■ **EXERCISE INPUTS**
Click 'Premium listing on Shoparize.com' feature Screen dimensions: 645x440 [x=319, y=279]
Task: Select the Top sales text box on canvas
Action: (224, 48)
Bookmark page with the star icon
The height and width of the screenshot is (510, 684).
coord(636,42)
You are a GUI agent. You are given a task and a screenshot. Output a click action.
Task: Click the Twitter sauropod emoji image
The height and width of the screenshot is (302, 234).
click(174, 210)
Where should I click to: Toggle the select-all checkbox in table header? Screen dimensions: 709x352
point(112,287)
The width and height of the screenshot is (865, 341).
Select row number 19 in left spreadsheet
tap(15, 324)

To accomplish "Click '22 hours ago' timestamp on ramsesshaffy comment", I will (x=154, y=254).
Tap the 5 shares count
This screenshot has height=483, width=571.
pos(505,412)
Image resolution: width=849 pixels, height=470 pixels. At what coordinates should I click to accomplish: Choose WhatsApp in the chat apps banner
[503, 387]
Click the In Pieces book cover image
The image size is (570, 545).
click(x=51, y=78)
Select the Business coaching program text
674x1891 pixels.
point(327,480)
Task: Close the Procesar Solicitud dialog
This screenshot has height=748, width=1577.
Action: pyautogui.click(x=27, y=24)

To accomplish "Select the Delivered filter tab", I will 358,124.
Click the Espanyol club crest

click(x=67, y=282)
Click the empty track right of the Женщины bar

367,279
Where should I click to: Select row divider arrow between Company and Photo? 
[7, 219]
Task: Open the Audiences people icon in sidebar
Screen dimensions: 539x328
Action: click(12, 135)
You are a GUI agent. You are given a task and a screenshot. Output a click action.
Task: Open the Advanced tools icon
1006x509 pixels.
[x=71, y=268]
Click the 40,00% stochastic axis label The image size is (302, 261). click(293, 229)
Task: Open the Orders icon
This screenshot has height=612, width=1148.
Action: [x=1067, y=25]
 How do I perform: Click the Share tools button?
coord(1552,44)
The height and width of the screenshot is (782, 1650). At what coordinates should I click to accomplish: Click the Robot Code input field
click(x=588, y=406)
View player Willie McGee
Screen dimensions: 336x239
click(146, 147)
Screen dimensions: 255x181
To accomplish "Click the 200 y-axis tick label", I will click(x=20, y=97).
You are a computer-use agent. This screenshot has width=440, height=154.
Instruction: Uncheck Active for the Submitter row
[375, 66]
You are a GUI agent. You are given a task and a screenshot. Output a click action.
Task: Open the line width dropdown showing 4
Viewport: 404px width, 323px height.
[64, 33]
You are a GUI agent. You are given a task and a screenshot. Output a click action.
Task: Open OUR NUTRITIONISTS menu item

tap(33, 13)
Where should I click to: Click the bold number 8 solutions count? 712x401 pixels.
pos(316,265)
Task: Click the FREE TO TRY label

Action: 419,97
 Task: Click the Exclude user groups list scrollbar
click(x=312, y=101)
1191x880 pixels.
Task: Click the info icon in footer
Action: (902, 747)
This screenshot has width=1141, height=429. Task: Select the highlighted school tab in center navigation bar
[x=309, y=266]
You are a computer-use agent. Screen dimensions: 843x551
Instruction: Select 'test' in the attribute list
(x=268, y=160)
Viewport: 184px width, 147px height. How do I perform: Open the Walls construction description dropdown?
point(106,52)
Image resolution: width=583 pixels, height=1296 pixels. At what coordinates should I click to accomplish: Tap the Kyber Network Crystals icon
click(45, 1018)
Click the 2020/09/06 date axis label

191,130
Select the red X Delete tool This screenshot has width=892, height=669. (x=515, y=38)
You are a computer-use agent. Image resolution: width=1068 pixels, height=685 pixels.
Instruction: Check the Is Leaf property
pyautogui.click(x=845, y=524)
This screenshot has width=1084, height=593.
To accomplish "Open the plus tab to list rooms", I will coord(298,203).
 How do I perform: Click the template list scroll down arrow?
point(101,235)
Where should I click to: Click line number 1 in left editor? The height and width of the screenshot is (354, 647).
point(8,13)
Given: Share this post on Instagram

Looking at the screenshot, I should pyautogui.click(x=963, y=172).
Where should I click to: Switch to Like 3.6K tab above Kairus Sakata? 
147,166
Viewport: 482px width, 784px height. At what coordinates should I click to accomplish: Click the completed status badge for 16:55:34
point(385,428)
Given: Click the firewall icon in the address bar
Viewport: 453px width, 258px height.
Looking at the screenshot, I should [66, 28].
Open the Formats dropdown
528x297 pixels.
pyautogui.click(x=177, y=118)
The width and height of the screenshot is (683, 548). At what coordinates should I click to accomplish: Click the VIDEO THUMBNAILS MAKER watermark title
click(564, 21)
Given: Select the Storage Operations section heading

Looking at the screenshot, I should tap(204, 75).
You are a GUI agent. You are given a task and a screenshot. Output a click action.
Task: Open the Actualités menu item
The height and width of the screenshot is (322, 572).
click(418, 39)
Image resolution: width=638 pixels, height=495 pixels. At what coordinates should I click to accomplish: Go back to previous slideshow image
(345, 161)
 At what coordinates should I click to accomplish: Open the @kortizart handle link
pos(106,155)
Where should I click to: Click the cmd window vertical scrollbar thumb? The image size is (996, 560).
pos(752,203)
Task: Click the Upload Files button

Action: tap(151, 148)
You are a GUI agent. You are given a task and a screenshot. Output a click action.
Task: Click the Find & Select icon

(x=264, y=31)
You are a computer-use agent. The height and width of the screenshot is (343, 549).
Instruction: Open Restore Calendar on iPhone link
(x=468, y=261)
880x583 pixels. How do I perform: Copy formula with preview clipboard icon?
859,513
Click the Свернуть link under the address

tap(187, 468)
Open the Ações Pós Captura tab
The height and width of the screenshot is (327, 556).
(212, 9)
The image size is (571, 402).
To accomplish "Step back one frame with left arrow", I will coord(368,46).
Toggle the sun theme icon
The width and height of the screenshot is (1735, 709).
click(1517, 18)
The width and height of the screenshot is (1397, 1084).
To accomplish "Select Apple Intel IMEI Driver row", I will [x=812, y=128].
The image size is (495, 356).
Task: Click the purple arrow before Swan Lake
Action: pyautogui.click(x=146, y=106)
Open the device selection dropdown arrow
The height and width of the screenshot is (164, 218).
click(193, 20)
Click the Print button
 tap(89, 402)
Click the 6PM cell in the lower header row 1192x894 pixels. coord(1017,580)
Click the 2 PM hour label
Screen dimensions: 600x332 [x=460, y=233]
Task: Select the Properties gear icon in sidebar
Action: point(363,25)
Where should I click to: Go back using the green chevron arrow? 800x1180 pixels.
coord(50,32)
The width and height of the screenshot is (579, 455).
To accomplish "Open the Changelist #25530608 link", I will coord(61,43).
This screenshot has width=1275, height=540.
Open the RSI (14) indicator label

■ **EXERCISE INSTRUCTIONS**
Whenever a line of the records holds the string "computer", pick it out and copy it.

■ **TASK SOLUTION**
You are a computer-use agent. This screenshot has width=440, height=154.
You are a computer-use agent. Screen dimensions: 843x551
You are a computer-use agent. Image resolution: width=1068 pixels, height=685 pixels.
You are a computer-use agent. The height and width of the screenshot is (343, 549).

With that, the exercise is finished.